Jaguar Land Rover 'gets NDRC's nod' for JV plant with Chery
Carmaker says Chinese planning body given verbal approval for mainland tie-up with Chery

The biggest foreign players in the mainland's luxury car sector may soon face a new challenge, with Jaguar Land Rover's apparent breakthrough in its plan to make its vehicles locally in the world's largest car market.
Del Sehmar, a spokesman for Tata Motors' Jaguar Land Rover in Mumbai, told Bloomberg yesterday that China's National Development and Reform Commission had verbally approved an application made by the company and Anhui-based Chery Automobile to establish a joint venture and build vehicles in China.
Chery said it had not yet received official word from the government.
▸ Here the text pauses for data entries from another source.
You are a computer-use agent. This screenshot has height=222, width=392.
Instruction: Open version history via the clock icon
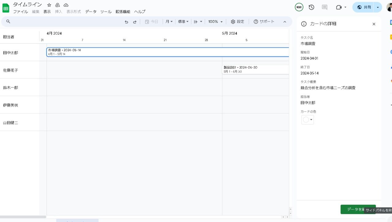(x=311, y=7)
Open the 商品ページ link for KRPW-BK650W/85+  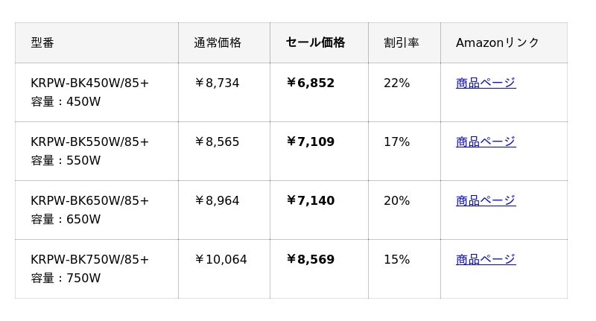point(485,201)
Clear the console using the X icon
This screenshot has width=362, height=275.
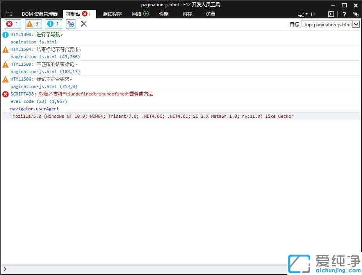84,24
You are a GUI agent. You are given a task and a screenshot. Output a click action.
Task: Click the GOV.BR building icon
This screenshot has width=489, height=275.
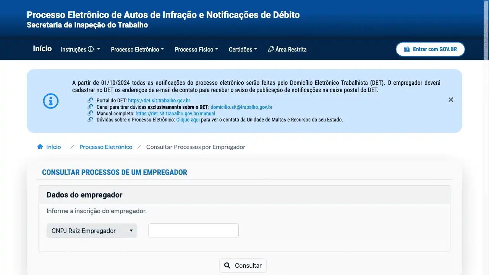[407, 49]
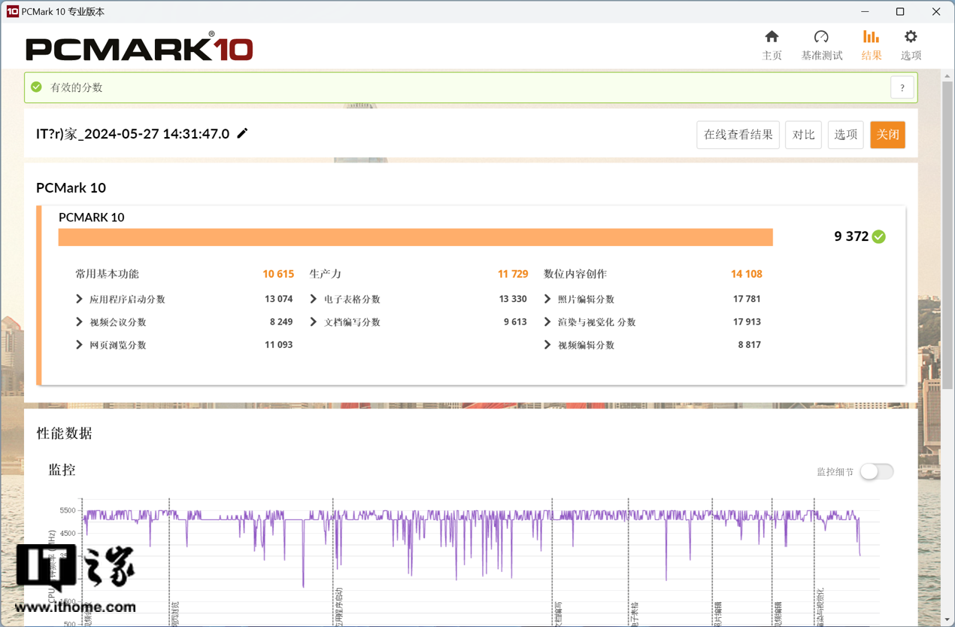Click the green valid score checkmark icon
The height and width of the screenshot is (627, 955).
[36, 87]
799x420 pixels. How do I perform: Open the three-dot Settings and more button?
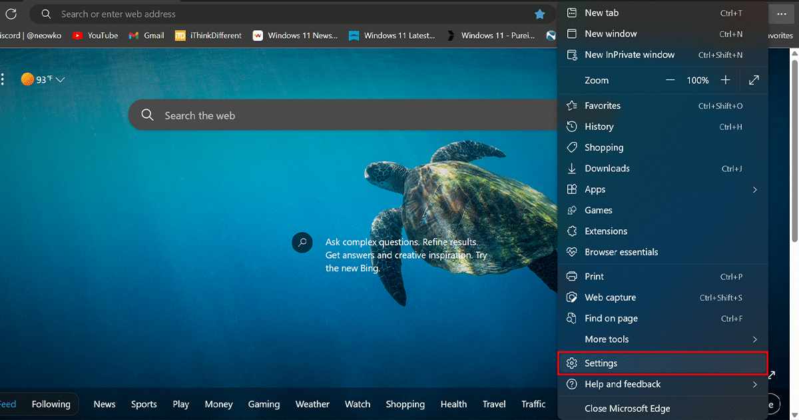[781, 14]
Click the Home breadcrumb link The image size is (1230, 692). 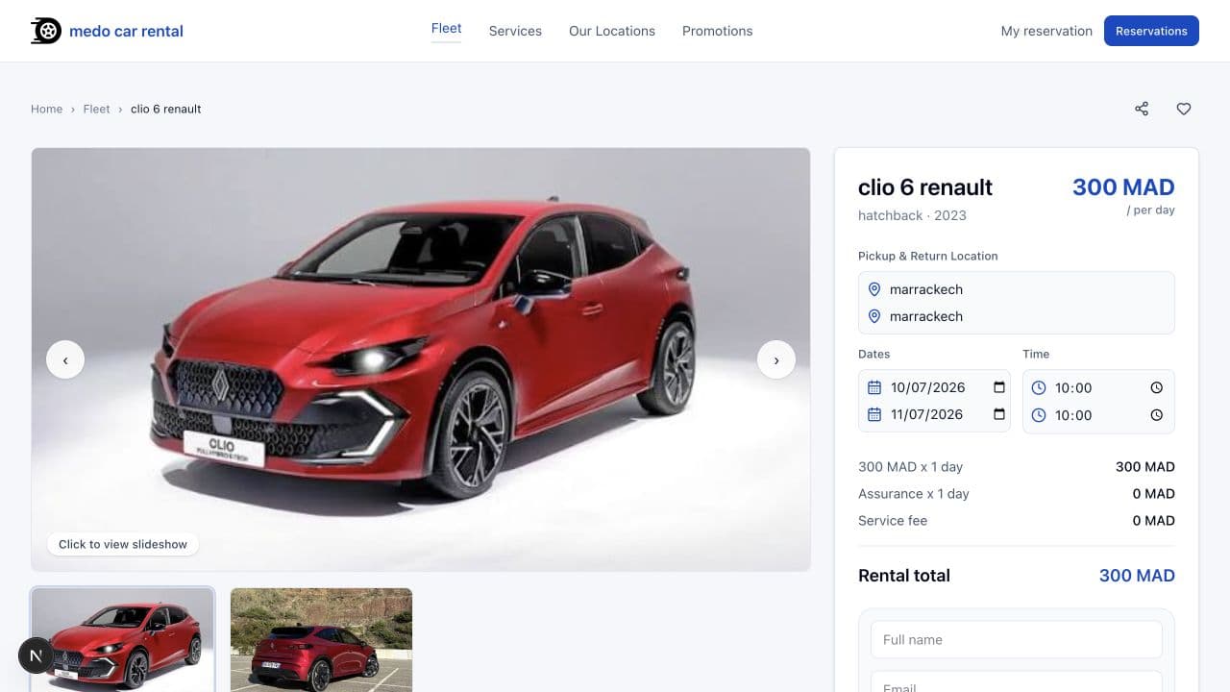tap(46, 109)
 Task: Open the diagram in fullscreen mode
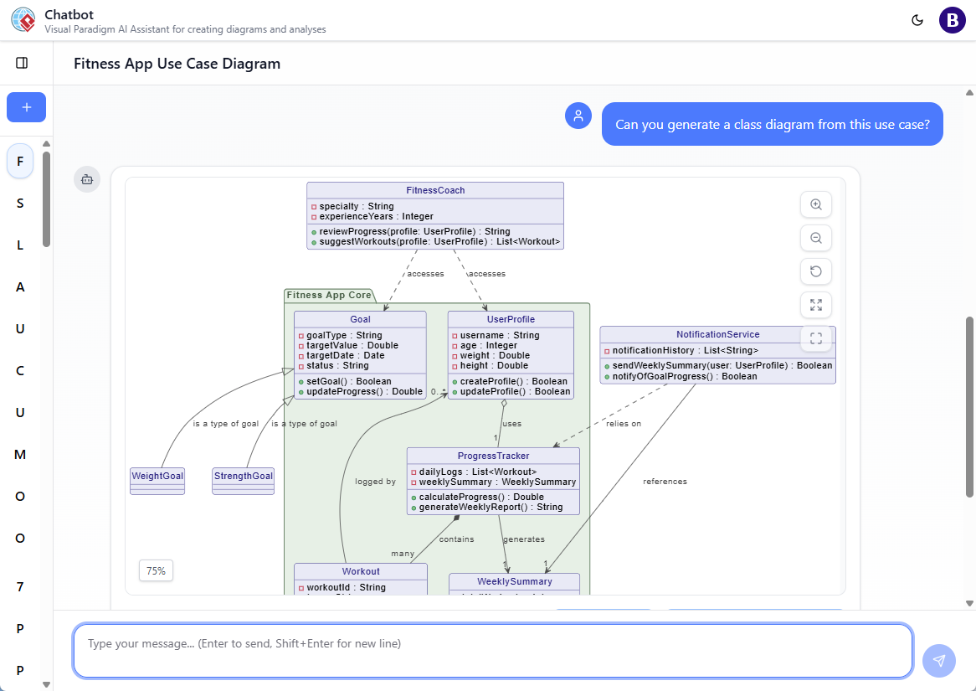point(815,338)
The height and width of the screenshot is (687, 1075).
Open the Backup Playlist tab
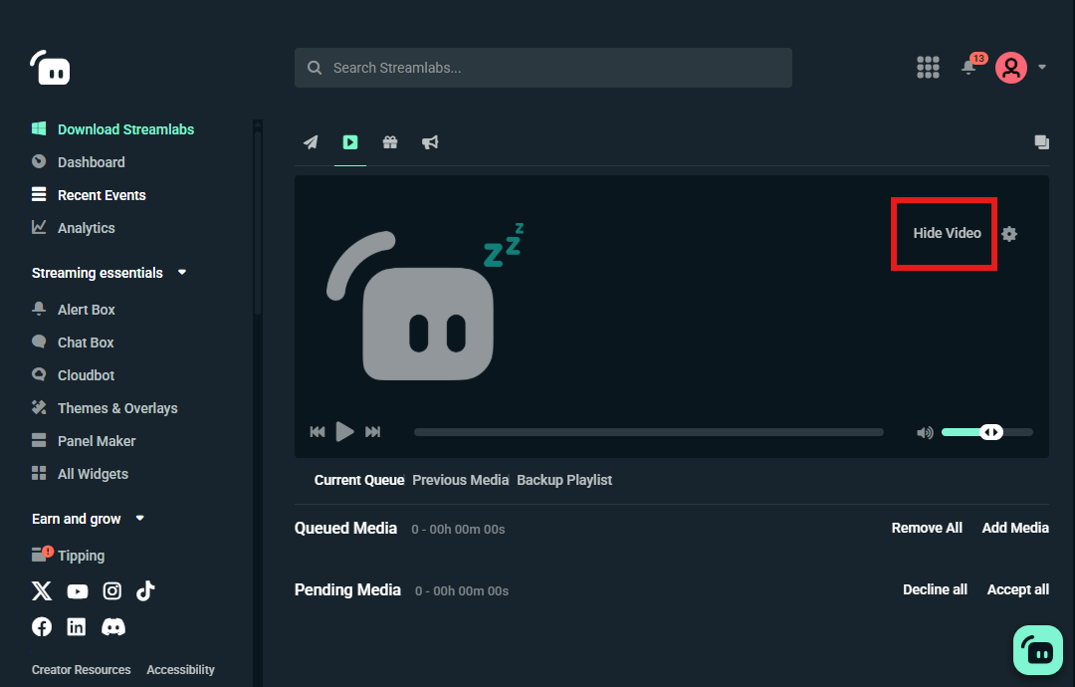[x=564, y=480]
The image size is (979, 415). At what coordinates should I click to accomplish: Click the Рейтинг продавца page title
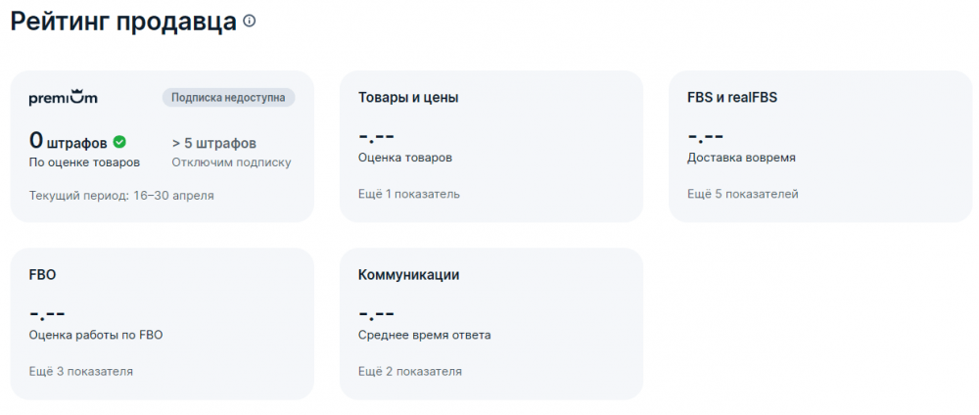[123, 22]
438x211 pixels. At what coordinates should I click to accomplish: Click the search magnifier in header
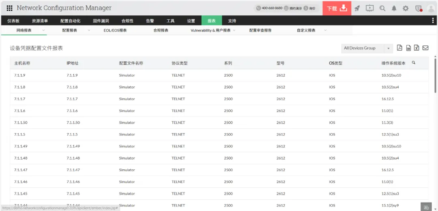point(382,8)
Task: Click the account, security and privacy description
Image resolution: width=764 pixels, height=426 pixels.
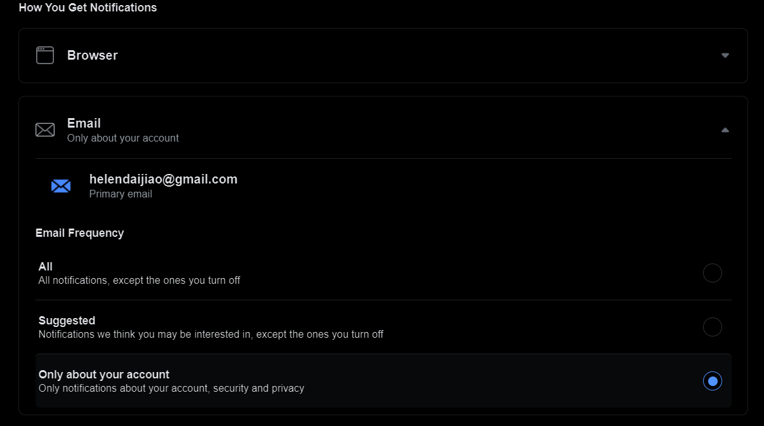Action: pos(171,388)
Jaguar Land Rover said it would make a statement after it received written notice of the approval.
The approval would mean Jaguar Land Rover, which sold a total of 47,000 units in China in the first eight months of this year - a year-on-year increase of 90 per cent - would be able to challenge some of the most popular luxury brands in the country, including Audi, Mercedes-Benz and BMW, because its prices will fall by up to a quarter once import tax is no longer applied.
Growth in car sales on the mainland - including those of luxury vehicles - has slowed in the past year, and car dealers are reporting thinning profit margins, swelling inventories and rising debt owing to robust expansion.
Jaguar Land Rover's China president, Bob Grace, told the mainland's Economic Observer in an interview last week that the company would continue to expand its capacity and sales network, because its inventory level was not only lower than its rivals' but demand in some of its dealerships outpaced supply.